Molecular geometry was directly taken from the experimental outcomes of X-ray diffraction without any constraints. Density functional theory including Becke’s three-parameter hybrid functional using the LYP correlation functional (B3LYP) with the 6-31G(d, p) basis set via the Berny method35,36,62 were proceeded with the Gaussian 09W program34 For the optimized structure, harmonic vibrational frequencies were predicted at the same level of theory, and the resultant frequencies were scaled through 0.9663 for DFT63 The superimposition was performed using Olex264. In order to investigate the reactive sites for flavone 12, the molecular electrostatic potential was calculated using the B3LYP/6-31G(d, p) method. In dimethyl sulfoxide (DMSO), the 13C and 1H NMR chemical shifts were calculated using the gauge-invariant atomic orbital (GIAO) method65,66,67. The GIAO method is widely used in the computation of magnetic shielding tensors. This approach is often more accurate for the same basis set size because it allows the calculation of the absolute chemical shielding due to the electronic environment of individual nuclei. Based on the calculated absolute chemical shielding of TMS, the chemical shifts of 1H and 13C NMR have been converted into the TMS scale. These values are respectively 31.88 and 182.46 ppm for B3LYP/6–31+G(2d, p). Furthermore, the Mullikan atomic charges of flavanol 12 were calculated as well.
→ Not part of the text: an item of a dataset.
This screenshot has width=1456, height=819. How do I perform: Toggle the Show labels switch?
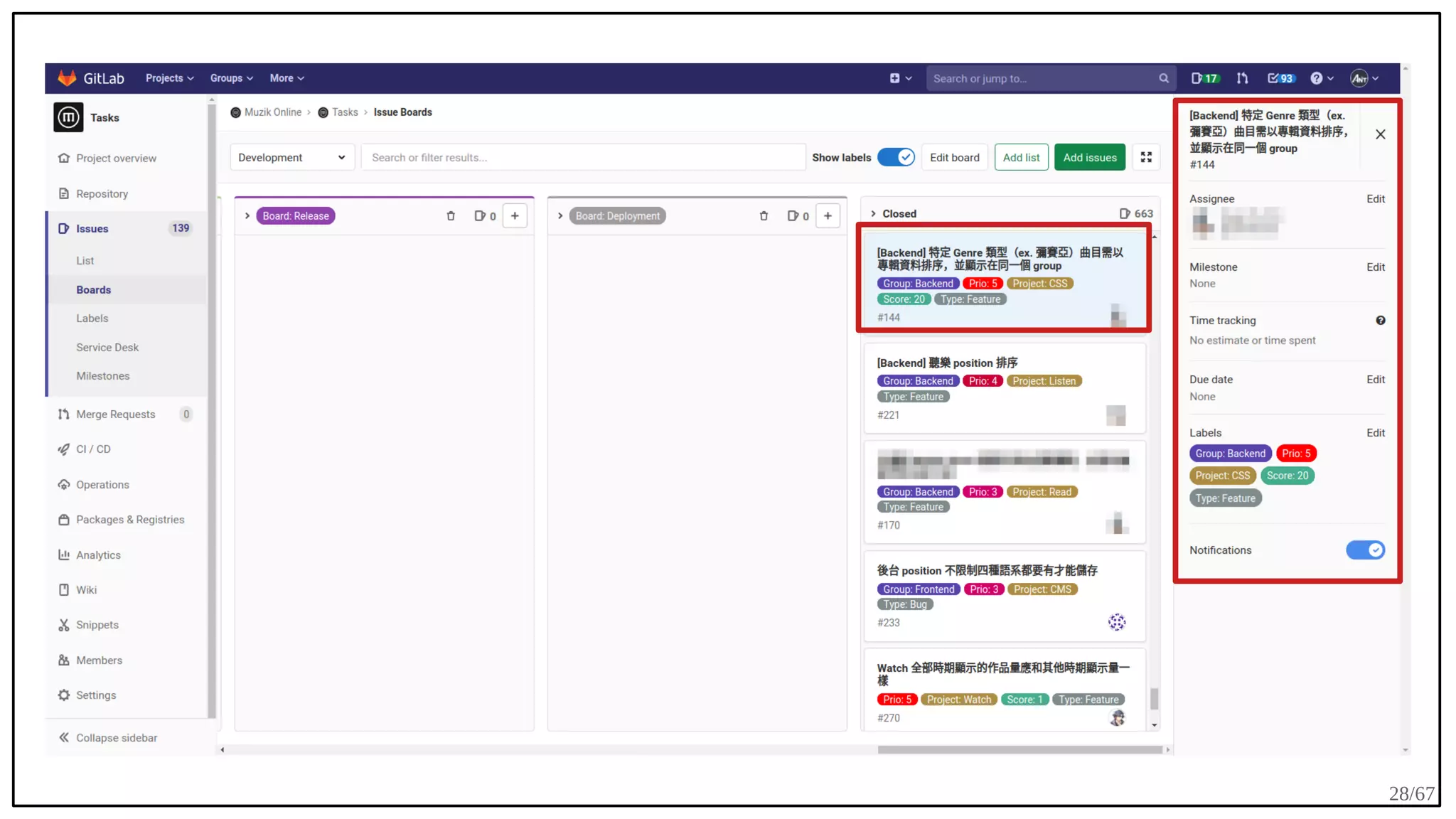coord(896,157)
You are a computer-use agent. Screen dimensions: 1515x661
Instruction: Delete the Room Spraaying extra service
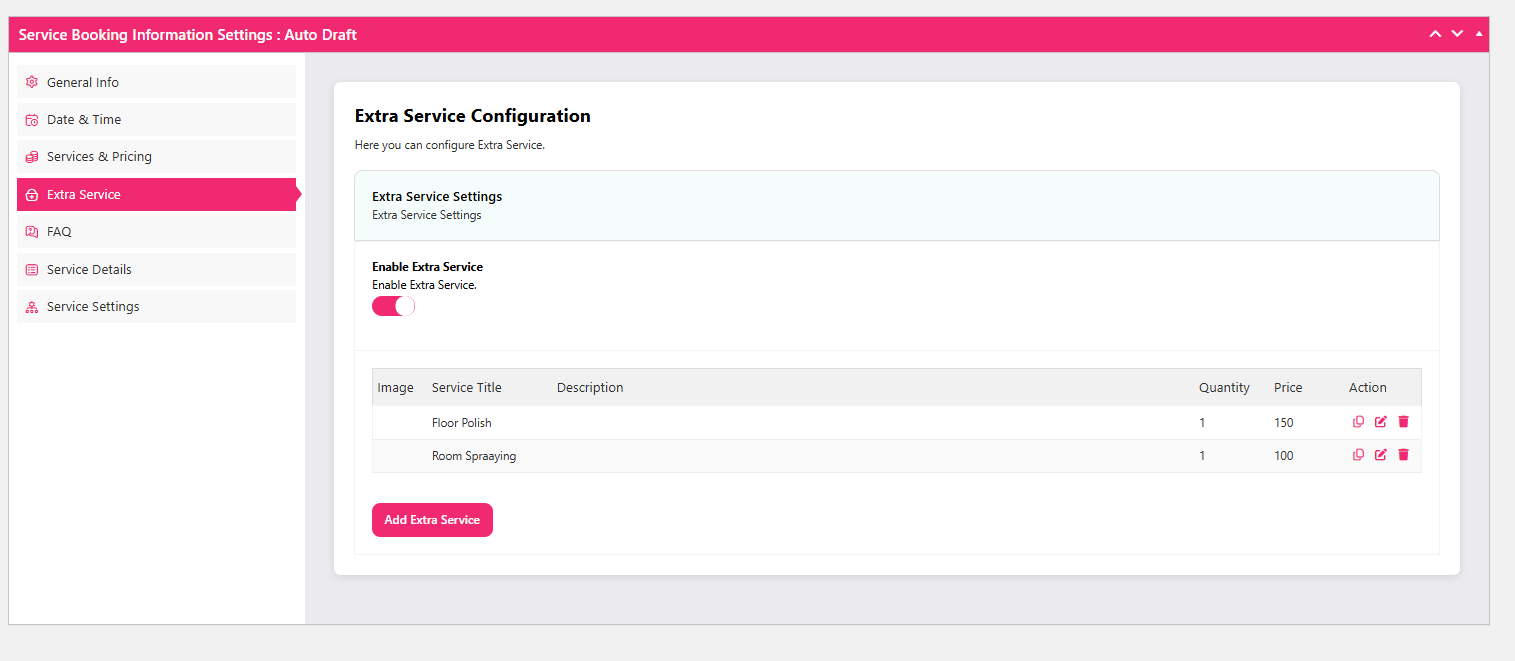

In these studies, the chalcone showed higher activity towards the active methylene compounds using irradiant microwave. Most of the produced compounds showed excellent antioxidant activity due to their structures and the presence of more OH and C=O, which increases the action of ascorbic acid. All compounds were docked through different proteins to confirm the biological evaluation which showed the activity of compound 12 with two proteins with binding energy affinity −8.9 kcal/mol and −8.7 kcal/mol and the shortage bond length 1.31 Å and 2.67 Å; respectively which compatible with experimental results. Furthermore, the synthesized heterocyclic compounds were optimized through DFT basis set to determine their physical descriptors to confirm their biological results. Moreover, compound 12 its X-ray was correlated with theoretical results and Hirsh field analysis through bond length and angles and showed excellent correlated with FT-IR and NMR analysis.